HARRISBURG, Pa.  — Voters next month will decide who should be Pennsylvania’s highest-ranking law enforcement official and oversee an agency with about 250 lawyers and a budget approaching $190 million.

They’ll pick a state treasurer, a job that handles billions of dollars in public funds and plays a critical role in financing government.

And they will choose who will be the state’s next auditor general, a position charged with uncovering governmental waste and wrongdoing.

Two of the three Democrats currently serving as statewide row officers, Attorney General Josh Shapiro and Treasurer Joe Torsella, are seeking reelection. Both are under fire from challengers for what they consider to be the incumbents’ distracting ambition for 2022 races for governor and U.S. Senate.

The third job is open because Auditor General Eugene DePasquale is term-limited and running for a Harrisburg-area congressional seat.

Voters may overlook the row offices, with legislative and congressional races devouring whatever attention isn’t absorbed by the presidential race. But the attorney general, auditor general and treasurer often end up in the middle of Capitol policy debates, and the jobs can be a springboard to higher office.

Heather Heidelbaugh, a lawyer from Mount Lebanon and former Allegheny County Council member, received the Republican nomination to take on Shapiro after running unopposed in the primary.

Heidelbaugh, 61, has described Shapiro as lacking experience as a courtroom lawyer and an attorney general who has chased headlines to feed his political ambition. She cites his recent and repeated publication of coronavirus-related price gouging cases.

“It’s not a stepping stone, it’s a destination,” she said of the job in a campaign video.

On what Heidelbaugh calls her top priority, criminal prosecutions, she hopes to start her term by convening a meeting of county district attorneys to help determine the best direction in the fight against opioids and methamphetamine.

Her campaign’s television advertising has linked Shapiro to murder rates in Philadelphia and statewide and she says she wants the office to exercise its authority to take over more gun prosecutions in Philadelphia.

Shapiro, 47, a resident of Abington, is a former state lawmaker and Montgomery County commissioner who’s seeking a second term.

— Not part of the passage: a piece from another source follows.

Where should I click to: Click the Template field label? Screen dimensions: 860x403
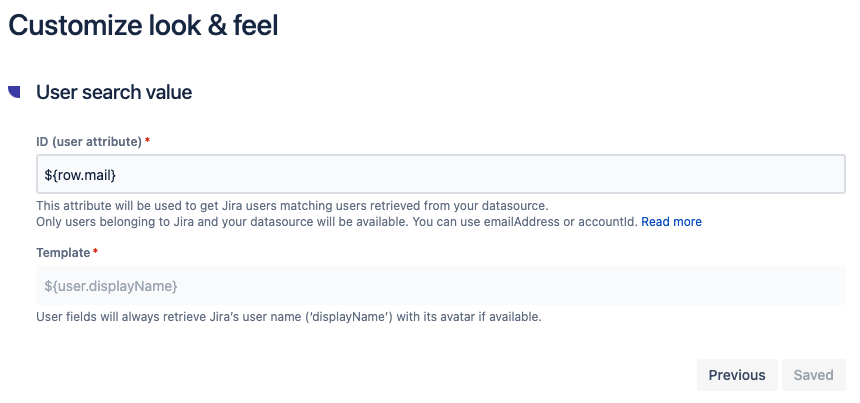pos(63,254)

He took over following the debacle that was Democrat Kathleen Kane’s term in office. Kane resigned in the fourth year of her term after being convicted of fraud and later served jail time.

Shapiro says he’s rebuilt the agency with “a track record of accomplishments” and boasts of being the state’s “most progressive and effective” attorney general.

Shapiro oversaw the investigation that culminated in the August 2018 release of a grand jury report that found about 300 Roman Catholic priests in Pennsylvania had sexually abused children for seven decades, and that their higher-ups helped cover it up.

Heidelbaugh criticized Shapiro’s handling of the report, saying the incumbent should not have made public details in the report about criminal conduct that was not the subject of criminal charges.

“In this case, when you have a horrific factual situation, it’s easy for the public to concentrate on the horror of the nature of the allegations and to concentrate less on the constitutional due process rights of the accused,” she said.

Shapiro said such reports are lawful in Pennsylvania and he would have charged more of the priests, but the statute of limitations in place at the time prevented it.

The priest abuse investigation has featured prominently in Shapiro’s campaign messaging, along with his role in brokering a deal that resolved a major dispute between western Pennsylvania health care insurers.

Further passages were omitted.